O que se vê atualmente é uma busca por tratamentos menos invasivos, pouco ou nada agressivos, que não alterem muito a fisionomia do paciente.
"Sempre preconizei essa linha de tratamento, pois acho que o que fazemos preventivamente e conseguimos manter é o que realmente trará resultados naturais e duradouros. Não adianta uma pessoa preencher o rosto com 20 seringas de ácido hialurônico, se a pessoa não tratar a qualidade da pele e a flacidez, por exemplo. Além de ter que refazer esse preenchimento todo ano, com o tempo as características naturais vão se perdendo em meio a tantos mls de produto", ressalta a médica.
O ideal é respeitar as características de cada um, segundo Isabella: "O importante é evidenciar pontos estratégicos que embelezam, repor o volume de um lábio que ficou mais murcho e assim por diante. Fazendo pequenas correções, respeitando os limites do que é belo naquele rosto".
A psicóloga Maria Carolina Roseiro vê como algo positivo essa intenção das pessoas de quererem se sentir mais satisfeitas consigo mesmas, sem tanta pressão. Por outro lado, ela não vê o novo aplicativo como algo promissor na ânsia por uma relação mais saudável com o meio virtual.
"Essa busca pelo supernatural, pelo super-real também é fantasiosa.
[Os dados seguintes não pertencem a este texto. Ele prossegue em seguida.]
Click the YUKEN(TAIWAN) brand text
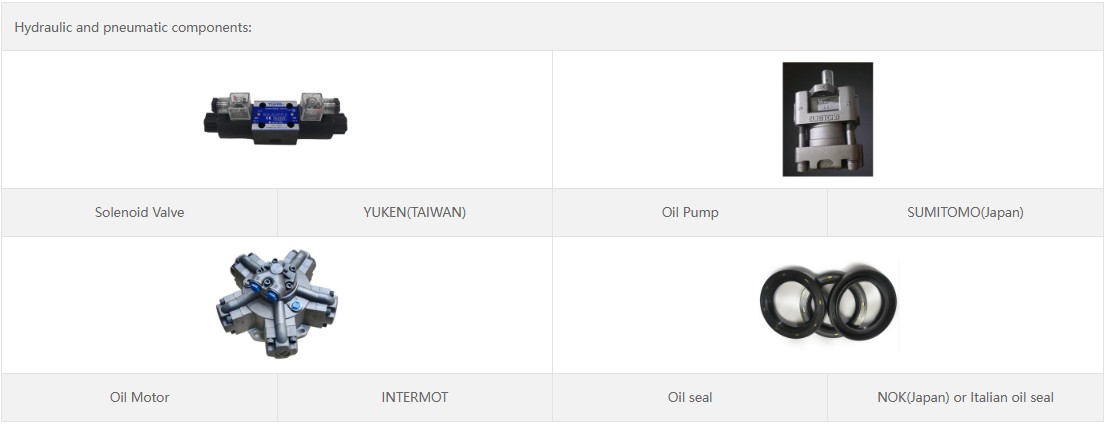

Não necessariamente vai resolver esse impacto na saúde mental porque ali também todos são estimulados a perseguir um padrão, um ideal que não existe", comenta.
Ela ainda destaca que não é bom ficar capturada na expectativa social, ainda mais quando é super estrita e padronizada como se vê no instagram. "Mas também não é bom entrar numa busca pelo ultrarreal, pelo super verdadeiro da normalidade. Nosso dia a dia é frustrante às vezes, é simples, é 'sem filtro', mas também é importante ter espaço para a fantasia. Desde que isso seja compreendido como fantasia".
O problema, segundo a psicóloga, é como levamos a vida para dentro da rede social e a rede social para a vida.
"Isso é um sintoma da nossa questão atual com a mediação, o que tem a ver com evitar confronto, formar bolhas, com não lidar com a frustração. A gente tem poucos espaços de convívio, forma pactos de relação muito à distância, prejudicando nossa capacidade de lidar com conflitos, com as diferenças, com nossas limitações. E são esses conflitos, as diferenças e as limitações que tornam as relações mais consistentes, duradouras e que não se fragilizam por coisas pequenas do dia a dia".
Para Maria Carolina, não dá para ignorar as redes sociais ou imaginar que elas não terão impacto no nosso comportamento. O que falta é uma educação para lidar com esses espaços. "As pessoas têm acesso hoje a ferramentas que manipulam a realidade delas. Isso, por si só, não é ruim. O ruim é se fixar demais em expectativas fantasiosas".